Return, from the material below, each line in which the word "tweet" is present.

- MATERIALS PROVIDED:

↓

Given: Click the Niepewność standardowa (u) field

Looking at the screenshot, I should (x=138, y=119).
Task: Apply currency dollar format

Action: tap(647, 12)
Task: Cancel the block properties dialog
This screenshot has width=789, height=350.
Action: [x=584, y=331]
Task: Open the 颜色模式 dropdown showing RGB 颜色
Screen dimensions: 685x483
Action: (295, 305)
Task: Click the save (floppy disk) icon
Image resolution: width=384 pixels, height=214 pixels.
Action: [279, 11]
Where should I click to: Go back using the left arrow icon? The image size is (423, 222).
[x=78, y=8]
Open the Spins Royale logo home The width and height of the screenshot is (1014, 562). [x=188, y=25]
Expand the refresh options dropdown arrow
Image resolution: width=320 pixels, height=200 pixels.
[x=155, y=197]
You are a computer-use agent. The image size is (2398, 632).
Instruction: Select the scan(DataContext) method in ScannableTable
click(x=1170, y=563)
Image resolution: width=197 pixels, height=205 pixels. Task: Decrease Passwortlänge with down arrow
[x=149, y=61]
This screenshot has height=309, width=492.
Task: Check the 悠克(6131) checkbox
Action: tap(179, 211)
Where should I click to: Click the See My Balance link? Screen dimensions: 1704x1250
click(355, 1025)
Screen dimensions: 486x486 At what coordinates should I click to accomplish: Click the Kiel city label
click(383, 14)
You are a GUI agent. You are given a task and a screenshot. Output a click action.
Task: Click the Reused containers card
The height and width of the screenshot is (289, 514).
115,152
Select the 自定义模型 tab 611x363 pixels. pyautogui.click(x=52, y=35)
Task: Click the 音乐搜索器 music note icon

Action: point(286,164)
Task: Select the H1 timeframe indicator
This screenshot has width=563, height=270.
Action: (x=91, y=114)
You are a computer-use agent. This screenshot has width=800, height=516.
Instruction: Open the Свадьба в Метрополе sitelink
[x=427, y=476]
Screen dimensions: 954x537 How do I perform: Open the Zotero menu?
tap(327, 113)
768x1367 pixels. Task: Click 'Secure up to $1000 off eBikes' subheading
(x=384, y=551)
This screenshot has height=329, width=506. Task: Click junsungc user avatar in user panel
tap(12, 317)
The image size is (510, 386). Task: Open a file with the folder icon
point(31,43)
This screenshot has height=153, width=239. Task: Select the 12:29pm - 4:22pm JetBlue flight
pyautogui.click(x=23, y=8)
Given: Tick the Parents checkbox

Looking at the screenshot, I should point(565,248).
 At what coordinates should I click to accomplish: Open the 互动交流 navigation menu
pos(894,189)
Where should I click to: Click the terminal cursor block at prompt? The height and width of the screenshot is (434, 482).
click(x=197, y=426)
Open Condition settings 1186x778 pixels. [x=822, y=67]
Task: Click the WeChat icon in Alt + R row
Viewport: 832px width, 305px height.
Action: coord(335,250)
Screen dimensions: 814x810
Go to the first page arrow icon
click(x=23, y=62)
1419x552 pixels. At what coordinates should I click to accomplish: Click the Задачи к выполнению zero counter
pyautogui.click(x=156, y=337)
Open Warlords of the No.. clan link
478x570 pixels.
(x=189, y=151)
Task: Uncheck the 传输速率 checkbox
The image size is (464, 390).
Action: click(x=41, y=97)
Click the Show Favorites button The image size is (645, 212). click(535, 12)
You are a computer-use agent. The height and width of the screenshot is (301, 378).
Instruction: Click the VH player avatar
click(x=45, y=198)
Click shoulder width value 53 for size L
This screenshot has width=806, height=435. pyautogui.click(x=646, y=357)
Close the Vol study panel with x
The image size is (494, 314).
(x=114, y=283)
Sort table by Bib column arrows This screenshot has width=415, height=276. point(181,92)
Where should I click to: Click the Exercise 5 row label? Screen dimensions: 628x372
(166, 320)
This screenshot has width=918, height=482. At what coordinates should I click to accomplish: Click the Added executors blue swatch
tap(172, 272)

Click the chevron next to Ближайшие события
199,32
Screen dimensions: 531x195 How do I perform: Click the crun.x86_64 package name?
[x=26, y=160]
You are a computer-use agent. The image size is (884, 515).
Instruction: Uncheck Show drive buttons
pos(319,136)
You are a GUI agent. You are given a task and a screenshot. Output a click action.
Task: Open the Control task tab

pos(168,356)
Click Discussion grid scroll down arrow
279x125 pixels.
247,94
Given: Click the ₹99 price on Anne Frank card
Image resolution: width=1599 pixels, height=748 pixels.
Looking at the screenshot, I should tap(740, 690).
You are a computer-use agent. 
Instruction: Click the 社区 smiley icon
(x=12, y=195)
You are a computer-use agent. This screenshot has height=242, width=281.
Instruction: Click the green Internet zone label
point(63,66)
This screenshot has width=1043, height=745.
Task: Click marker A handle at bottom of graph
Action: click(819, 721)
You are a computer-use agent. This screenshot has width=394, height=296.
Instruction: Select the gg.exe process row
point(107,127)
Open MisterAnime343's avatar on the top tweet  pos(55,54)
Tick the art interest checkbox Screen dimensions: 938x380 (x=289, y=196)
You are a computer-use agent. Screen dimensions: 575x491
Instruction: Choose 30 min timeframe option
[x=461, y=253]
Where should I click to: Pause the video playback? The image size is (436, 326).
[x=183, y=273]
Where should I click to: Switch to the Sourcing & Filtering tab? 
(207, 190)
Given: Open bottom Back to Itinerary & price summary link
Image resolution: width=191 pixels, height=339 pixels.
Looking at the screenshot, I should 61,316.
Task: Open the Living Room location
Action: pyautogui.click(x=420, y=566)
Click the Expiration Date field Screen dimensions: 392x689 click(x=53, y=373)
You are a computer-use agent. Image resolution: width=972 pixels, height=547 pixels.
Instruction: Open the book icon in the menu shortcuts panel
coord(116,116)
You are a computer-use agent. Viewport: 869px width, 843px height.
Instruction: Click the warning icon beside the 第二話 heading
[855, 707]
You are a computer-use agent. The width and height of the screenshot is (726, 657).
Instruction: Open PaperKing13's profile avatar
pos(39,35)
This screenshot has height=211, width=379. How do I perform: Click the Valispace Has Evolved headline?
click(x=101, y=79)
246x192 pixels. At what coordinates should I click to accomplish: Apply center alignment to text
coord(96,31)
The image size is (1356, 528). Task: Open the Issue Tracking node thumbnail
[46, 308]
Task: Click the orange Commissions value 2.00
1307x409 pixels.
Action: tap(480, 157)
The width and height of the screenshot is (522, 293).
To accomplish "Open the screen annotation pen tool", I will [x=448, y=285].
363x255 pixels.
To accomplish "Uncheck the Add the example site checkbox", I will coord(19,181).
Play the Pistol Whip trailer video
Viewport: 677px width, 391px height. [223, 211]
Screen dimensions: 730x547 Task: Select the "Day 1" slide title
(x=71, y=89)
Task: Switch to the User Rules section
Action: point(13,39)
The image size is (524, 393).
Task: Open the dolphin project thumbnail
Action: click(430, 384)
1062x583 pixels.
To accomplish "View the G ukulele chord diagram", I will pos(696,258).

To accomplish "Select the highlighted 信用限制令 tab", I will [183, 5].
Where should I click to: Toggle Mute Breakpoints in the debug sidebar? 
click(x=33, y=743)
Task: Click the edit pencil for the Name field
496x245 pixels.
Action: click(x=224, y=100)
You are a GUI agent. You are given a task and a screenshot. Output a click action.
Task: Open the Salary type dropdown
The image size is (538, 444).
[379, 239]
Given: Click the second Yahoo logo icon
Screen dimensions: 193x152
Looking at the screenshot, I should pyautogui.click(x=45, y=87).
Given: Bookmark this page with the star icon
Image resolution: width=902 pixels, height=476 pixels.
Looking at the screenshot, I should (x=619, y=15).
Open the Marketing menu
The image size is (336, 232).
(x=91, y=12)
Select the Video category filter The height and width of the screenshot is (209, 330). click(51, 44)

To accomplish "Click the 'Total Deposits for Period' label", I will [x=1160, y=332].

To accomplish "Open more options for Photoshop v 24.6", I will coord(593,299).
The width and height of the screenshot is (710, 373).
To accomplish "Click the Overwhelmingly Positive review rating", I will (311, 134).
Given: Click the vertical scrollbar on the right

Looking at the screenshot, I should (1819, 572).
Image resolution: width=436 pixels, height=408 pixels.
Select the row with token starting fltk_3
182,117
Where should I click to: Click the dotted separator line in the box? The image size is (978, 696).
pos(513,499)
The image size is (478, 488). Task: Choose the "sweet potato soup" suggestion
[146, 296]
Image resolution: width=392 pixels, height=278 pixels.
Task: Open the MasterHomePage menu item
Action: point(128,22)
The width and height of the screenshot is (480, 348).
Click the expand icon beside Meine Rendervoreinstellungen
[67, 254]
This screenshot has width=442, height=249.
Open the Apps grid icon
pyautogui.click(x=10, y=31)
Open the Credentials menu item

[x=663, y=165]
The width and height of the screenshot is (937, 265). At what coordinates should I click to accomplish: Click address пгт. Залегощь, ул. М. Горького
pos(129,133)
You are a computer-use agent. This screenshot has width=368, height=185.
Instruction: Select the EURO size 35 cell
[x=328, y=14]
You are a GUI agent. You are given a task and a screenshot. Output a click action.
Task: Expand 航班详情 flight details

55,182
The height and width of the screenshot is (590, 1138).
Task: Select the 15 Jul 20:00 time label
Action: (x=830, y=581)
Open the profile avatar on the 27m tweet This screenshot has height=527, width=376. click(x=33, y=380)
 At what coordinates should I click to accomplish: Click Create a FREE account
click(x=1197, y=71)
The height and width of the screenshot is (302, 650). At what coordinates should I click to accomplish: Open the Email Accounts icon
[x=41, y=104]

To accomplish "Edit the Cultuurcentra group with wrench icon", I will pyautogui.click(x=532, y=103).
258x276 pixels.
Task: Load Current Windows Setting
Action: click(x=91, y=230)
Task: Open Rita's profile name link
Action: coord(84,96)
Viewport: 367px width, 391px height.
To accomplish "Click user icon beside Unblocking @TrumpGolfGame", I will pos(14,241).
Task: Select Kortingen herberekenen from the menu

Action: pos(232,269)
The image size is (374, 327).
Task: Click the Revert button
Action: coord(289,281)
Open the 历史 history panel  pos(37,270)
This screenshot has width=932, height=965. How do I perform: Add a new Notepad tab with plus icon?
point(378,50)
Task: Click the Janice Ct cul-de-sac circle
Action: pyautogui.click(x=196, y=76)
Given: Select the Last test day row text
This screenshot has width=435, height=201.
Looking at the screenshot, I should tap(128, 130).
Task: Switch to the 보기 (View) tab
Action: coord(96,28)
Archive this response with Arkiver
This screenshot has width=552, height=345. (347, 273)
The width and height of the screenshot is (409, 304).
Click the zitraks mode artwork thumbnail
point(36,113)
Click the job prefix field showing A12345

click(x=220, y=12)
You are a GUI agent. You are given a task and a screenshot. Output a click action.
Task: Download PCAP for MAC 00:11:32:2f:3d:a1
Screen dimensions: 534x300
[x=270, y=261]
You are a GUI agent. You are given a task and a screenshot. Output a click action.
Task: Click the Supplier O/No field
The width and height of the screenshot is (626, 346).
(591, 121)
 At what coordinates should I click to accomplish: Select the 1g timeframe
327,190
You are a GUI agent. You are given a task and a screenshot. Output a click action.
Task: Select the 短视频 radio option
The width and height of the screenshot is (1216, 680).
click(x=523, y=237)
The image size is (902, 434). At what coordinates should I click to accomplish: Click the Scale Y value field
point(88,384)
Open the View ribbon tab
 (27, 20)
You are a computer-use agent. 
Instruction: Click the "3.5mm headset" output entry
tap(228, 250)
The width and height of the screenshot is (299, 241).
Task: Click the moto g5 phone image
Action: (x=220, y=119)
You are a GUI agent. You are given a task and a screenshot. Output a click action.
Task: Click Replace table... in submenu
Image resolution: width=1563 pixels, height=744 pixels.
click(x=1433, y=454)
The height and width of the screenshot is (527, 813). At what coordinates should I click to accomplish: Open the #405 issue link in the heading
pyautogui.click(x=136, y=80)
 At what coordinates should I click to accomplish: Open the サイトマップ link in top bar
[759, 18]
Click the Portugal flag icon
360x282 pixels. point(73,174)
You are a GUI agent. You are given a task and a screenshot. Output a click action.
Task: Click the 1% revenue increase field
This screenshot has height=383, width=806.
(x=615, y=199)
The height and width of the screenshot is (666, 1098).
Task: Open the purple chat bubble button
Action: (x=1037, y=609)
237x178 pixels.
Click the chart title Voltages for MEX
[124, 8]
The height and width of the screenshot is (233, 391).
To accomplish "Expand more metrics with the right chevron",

↑

- WRITTEN REPLY:
Open MisterAnime343's avatar on the top tweet  pos(55,54)
Open the profile avatar on the 27m tweet This screenshot has height=527, width=376. click(x=33, y=380)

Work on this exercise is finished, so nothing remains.